FIG. 6 shows the configuration of an objective lens used in a transmission electron microscope. In FIG. 6, 1 is a yoke formed in an annular shape, 2 is a coil formed by turning a conducting wire in an annular shape, 3
Reference numerals a and 3b denote annular cooling blocks in which pipes 4 for circulating cooling water are embedded. In the yoke gap, an upper magnetic pole piece 5a and a lower magnetic pole piece 5b for converging a magnetic field formed in the portion are provided.
The sample S mounted on the tip of the sample holder 6 is introduced between the magnetic pole pieces from outside the lens barrel (not shown) to the electron beam path (optical axis Z) in the objective lens. In the so-called side entry type electron microscope described above,
The position of the coil 2 is lowered to provide a space 7 inside the objective lens, and a sample is introduced from outside the lens barrel through the space.

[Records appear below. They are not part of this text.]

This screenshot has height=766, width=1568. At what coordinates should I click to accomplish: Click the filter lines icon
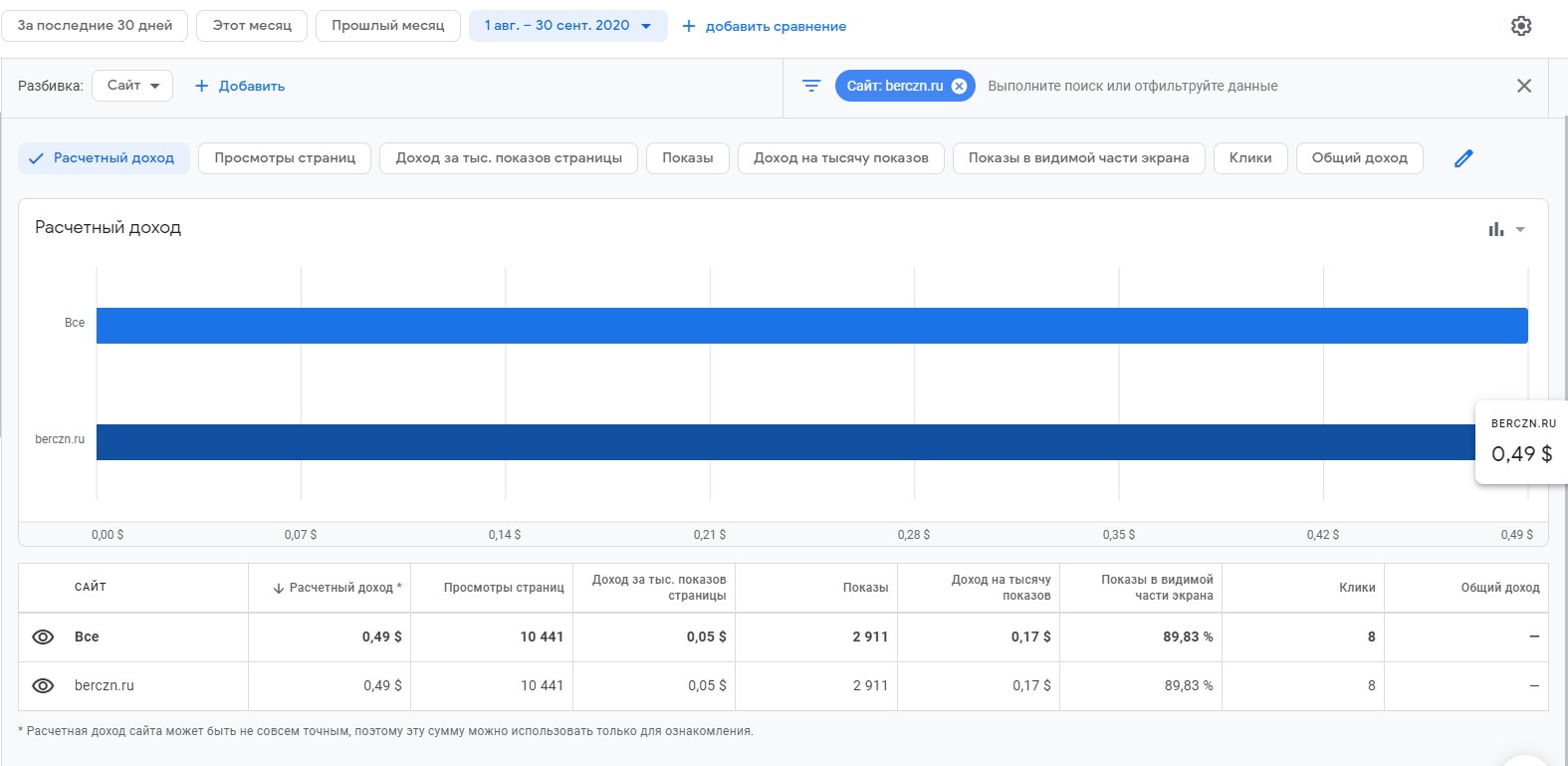(811, 86)
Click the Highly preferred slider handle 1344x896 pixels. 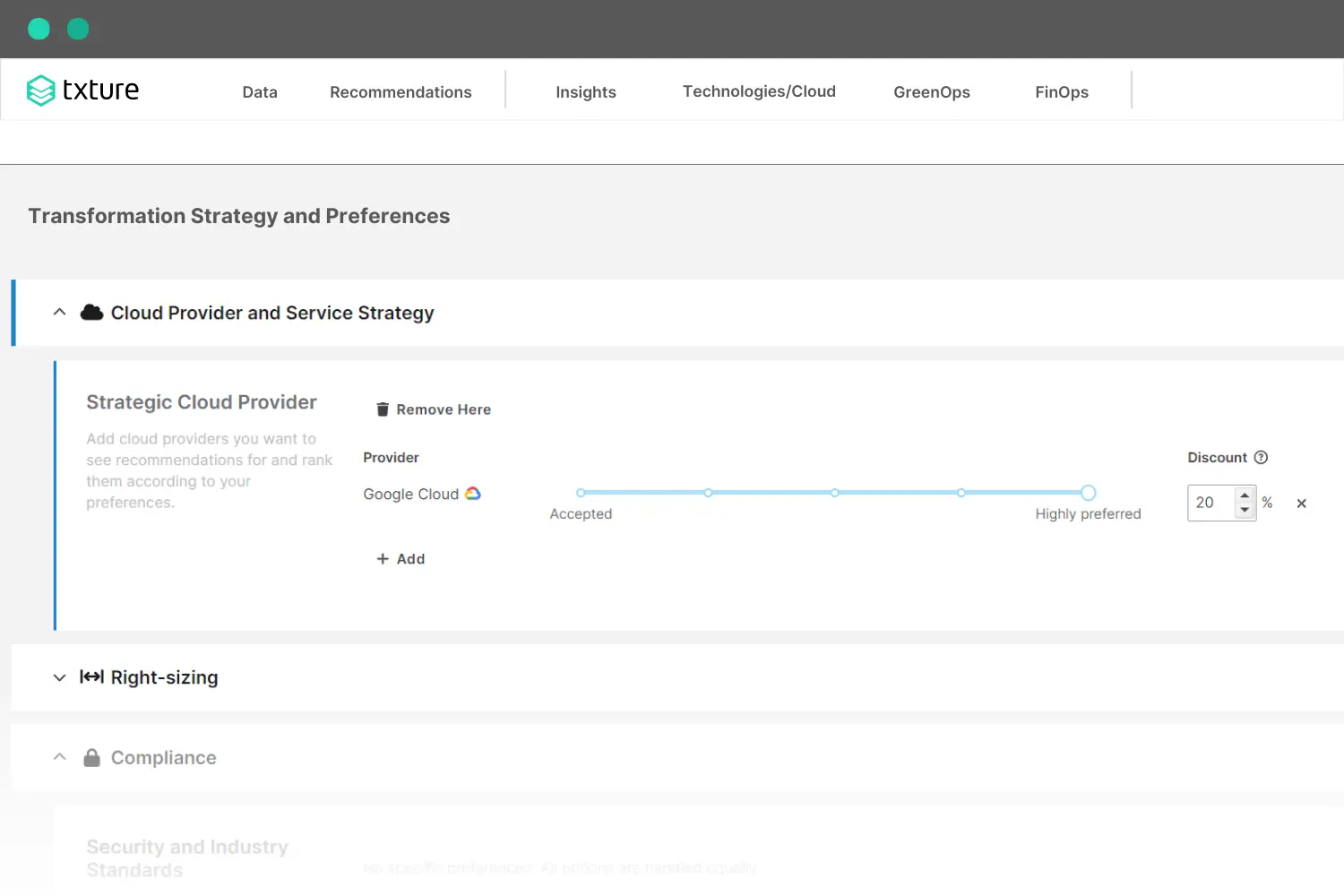[1088, 493]
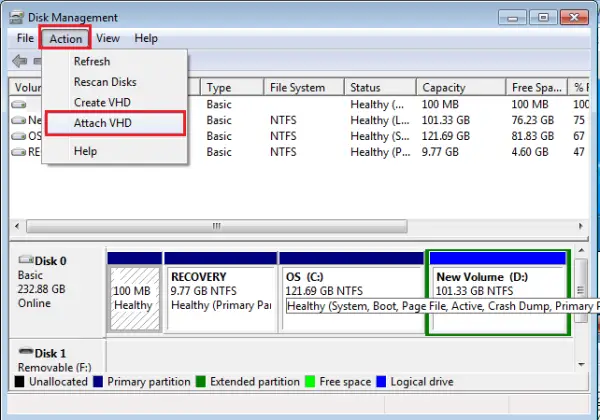Image resolution: width=600 pixels, height=420 pixels.
Task: Select the New Volume drive icon in list
Action: click(18, 120)
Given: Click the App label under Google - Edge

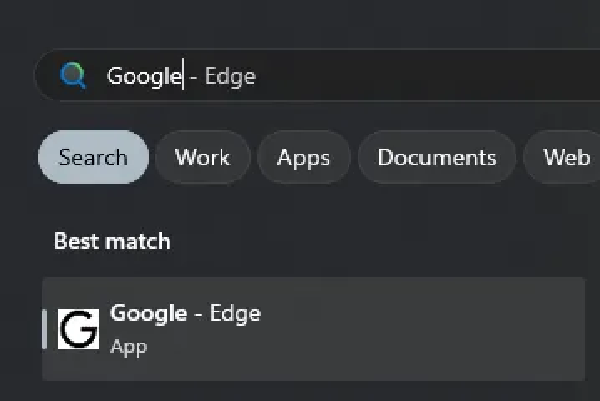Looking at the screenshot, I should (x=128, y=347).
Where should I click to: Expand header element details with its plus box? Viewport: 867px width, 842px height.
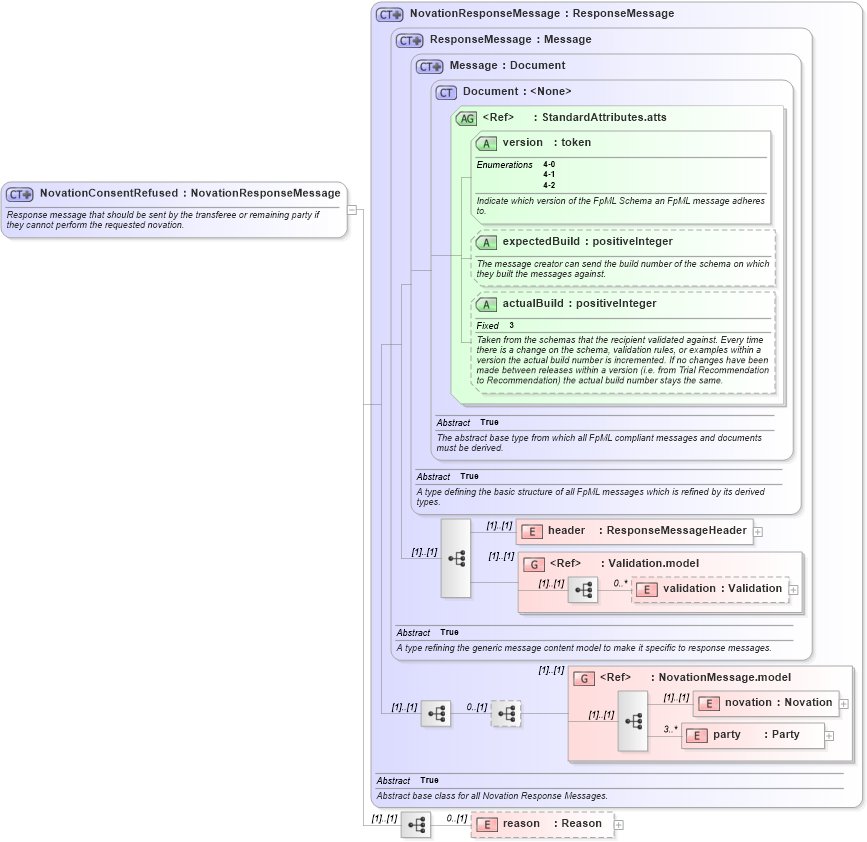pos(758,531)
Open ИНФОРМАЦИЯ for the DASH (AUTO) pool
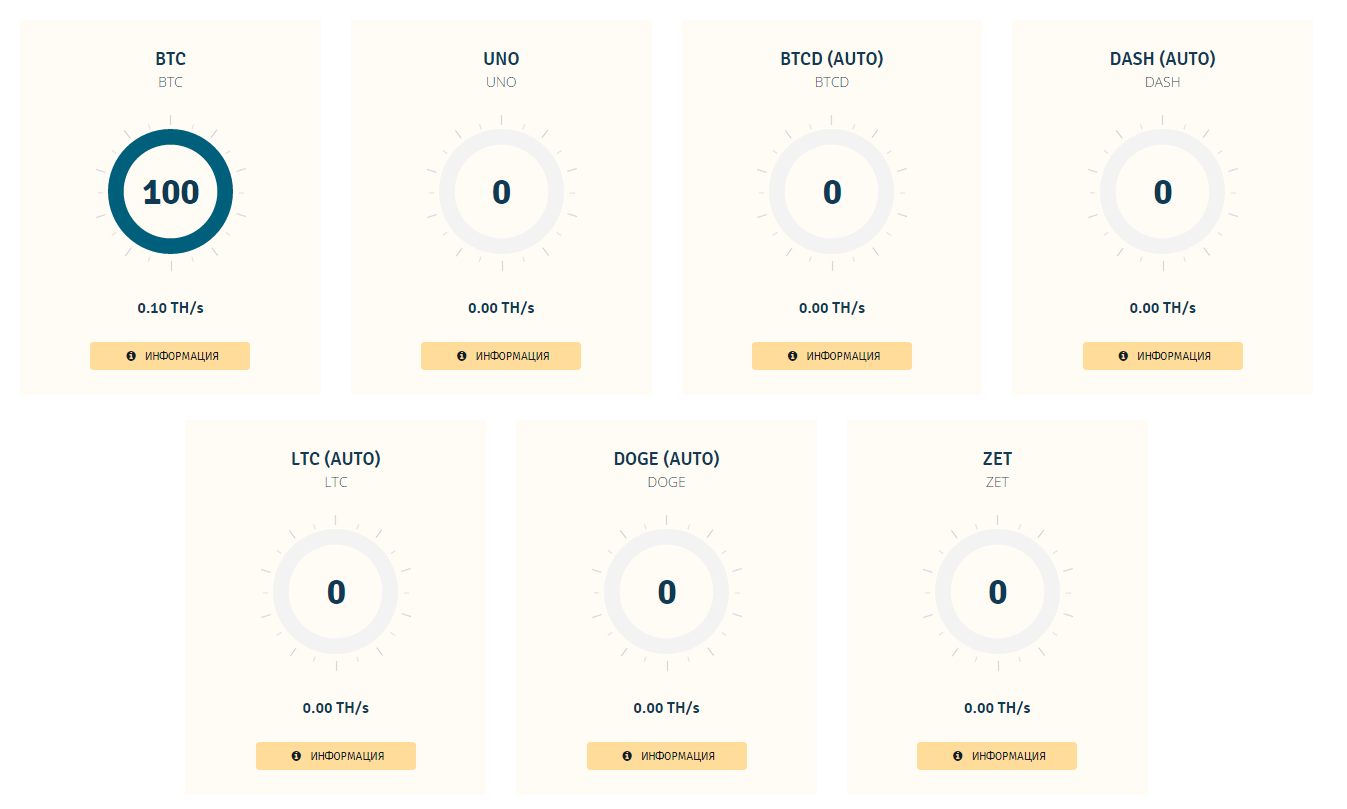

The space also has a direction perpendicular to the plane of FIG. Along with the objective lens aperture 8 being inserted, a detector 9 for detecting various information emitted from the sample, for example, secondary electrons and X-rays, is introduced toward the sample.
The space is also used when an ion gun or a vapor deposition device is arranged near the sample in order to perform a surface treatment on the introduced sample.

[Problems to be Solved by the Invention] As described above, the position of the coil is lowered to make space in the objective lens, or the coil is divided and divided as in the other type of objective lens shown in FIG. Place and coil
When a space is provided between 2a and 2b, the shape of the yoke is inevitably elongated in the optical axis Z direction. If the yoke is simply extended, the magnetic flux of the middle yoke (the inner cylinder 1a of the annular yoke) increases. Therefore, unless the thickness of the yoke is increased to increase the cross-sectional area, the magnetic flux density of the magnetic lens decreases. ,
This decrease in magnetic flux density can be prevented by the following two methods. One is to prevent the magnetic flux density from decreasing by improving the magnetic circuit such as increasing the thickness of the above-mentioned middle yoke (the inner cylinder 1a of the annular yoke), and the other is to increase the ampere-turn of the coil. That is. However, when the middle yoke is made thicker, both the inner diameter and the outer diameter of the annular coil are enlarged, so that the diameter of the entire objective lens becomes large, and more power is required to obtain the same magnetic field. . Also, when the number of turns of the coil is increased while maintaining the above-mentioned space, the outer diameter of the annular coil also increases. On the other hand, in order to prevent the diameter of the objective lens from expanding, it is only necessary to turn the coil high in the optical axis direction, but even if the objective lens is extended in the optical axis direction while maintaining the above-mentioned space, it is not Since the length limit is determined by the optical conditions of the focusing lens and the intermediate lens arranged above and below the objective lens, the length cannot be extremely long.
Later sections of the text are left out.